And so it goes on. Anyway a couple of hours later and suitably girded, Lily in her skiing all in one suit (more of that later) me in a pair of leaky boots and a sheepskin coat that an eighties premiership manager would have rejected.
‘Let’s make a really big snowman,’ Lily says enthusiastically.
‘Yay, lets!’ I am prepared for a mother/daughter magic moment.
‘You make it, I’ll watch.
Lily does not watch. Lily rolls around in the snow. I am quite charmed by her rolling around in the snow so forgive her for abandoning the snowman project before its even begun. However it soon becomes apparent that under the lovely fresh snow she was rolling around was a message. A message left by a particularly large dog. (NOT mine. I am a responsible owner)
Gingerly we go in. Have you ever tried to peel an all in one ski suit plastered with poo off of a near hysterical child. You must try it. It’s a blast.
So we had an extra day together and it was lovely, poo aside. And we had Tuesday (Lovely) and now Thursday (LOVELY) and it looks like probably Friday too. And I love her being at home. She is a great laugh, she’s funny and smart and great company. She’s not that keen on my working though when she’s around and neither am I. I’m so busy most of the time that when she is here I want to be with her. So my precariously balanced schedule slips back a week.

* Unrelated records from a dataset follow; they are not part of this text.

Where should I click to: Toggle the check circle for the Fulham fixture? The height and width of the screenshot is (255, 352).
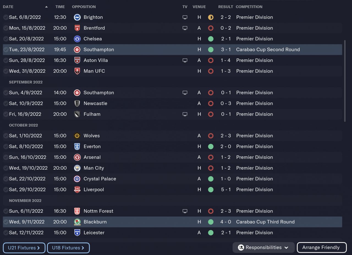pos(6,114)
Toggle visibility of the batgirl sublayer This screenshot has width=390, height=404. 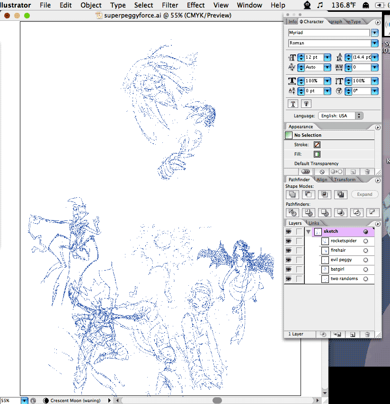pos(288,269)
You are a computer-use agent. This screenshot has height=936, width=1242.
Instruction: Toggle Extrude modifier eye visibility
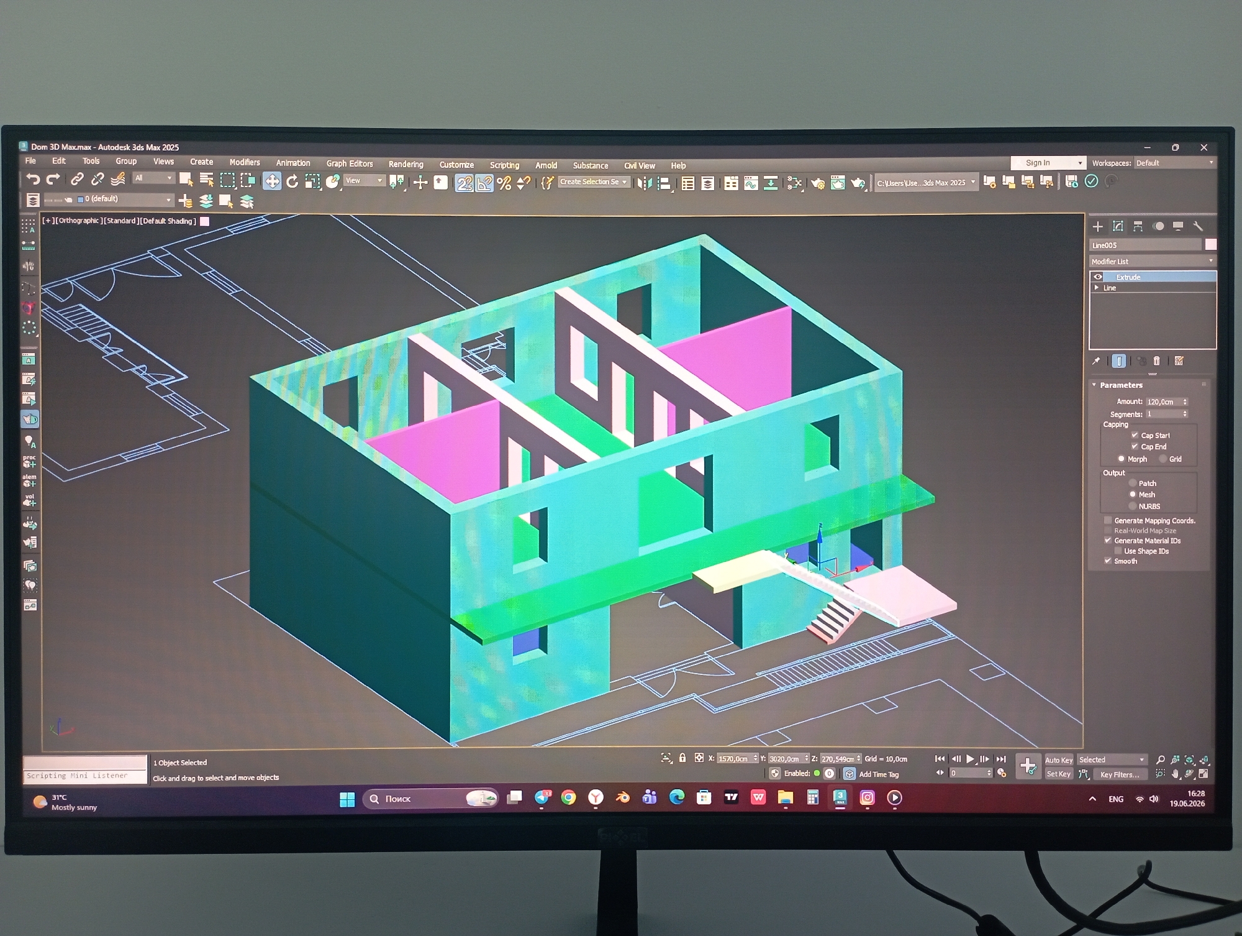coord(1098,277)
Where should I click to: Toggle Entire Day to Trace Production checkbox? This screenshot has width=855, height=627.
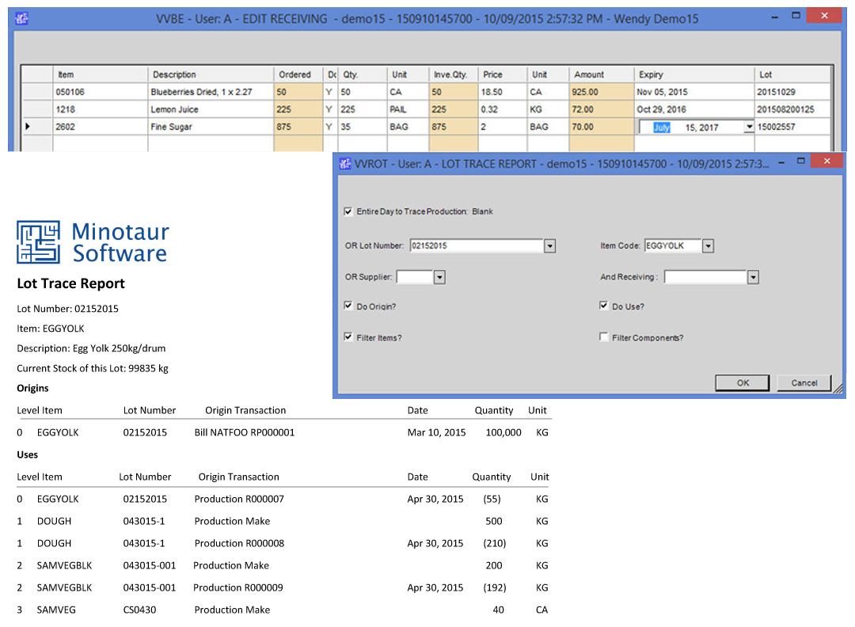tap(349, 212)
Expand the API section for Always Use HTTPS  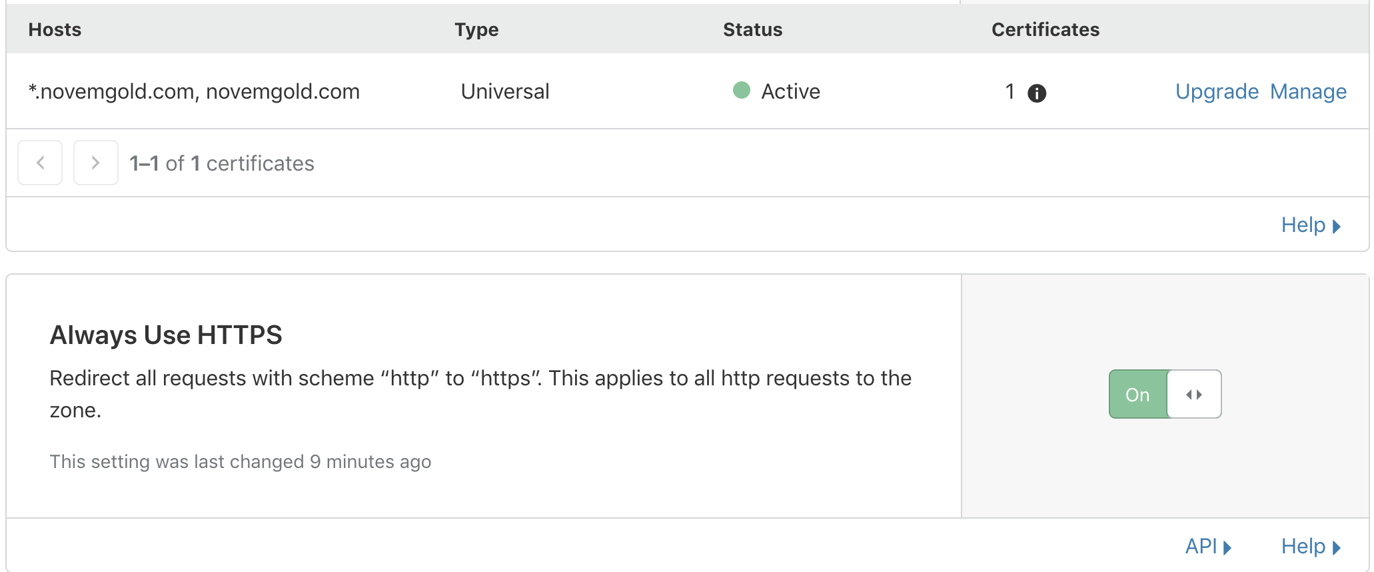(x=1207, y=547)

Not to mention my lack of wardrobe. I have a small house. My house is so small that literally the whole thing would fit in the hallway of my friends house (Think flashy new build faux Georgian, fake pillared, gated community stoke broker pile). I’m short of storage so reluctantly I decided to sell my lovely Edwardian oak wardrobe and get a fitted one from Sharpe’s. For two weeks now my clothes have been piled up on my tiny office floor waiting for the new roomy wardrobes to come. I have been writing (or not) amid a cacophony of frocks, a confection of underwear, a hails of hats and a pile of shoes that nearly reaches the ceiling. (My house is small but there is always room for shoes.) Today was D day. Today my super dooper new wardrobes were due to be fitted but they did not come. Why?

SNOW.

I am so over snow.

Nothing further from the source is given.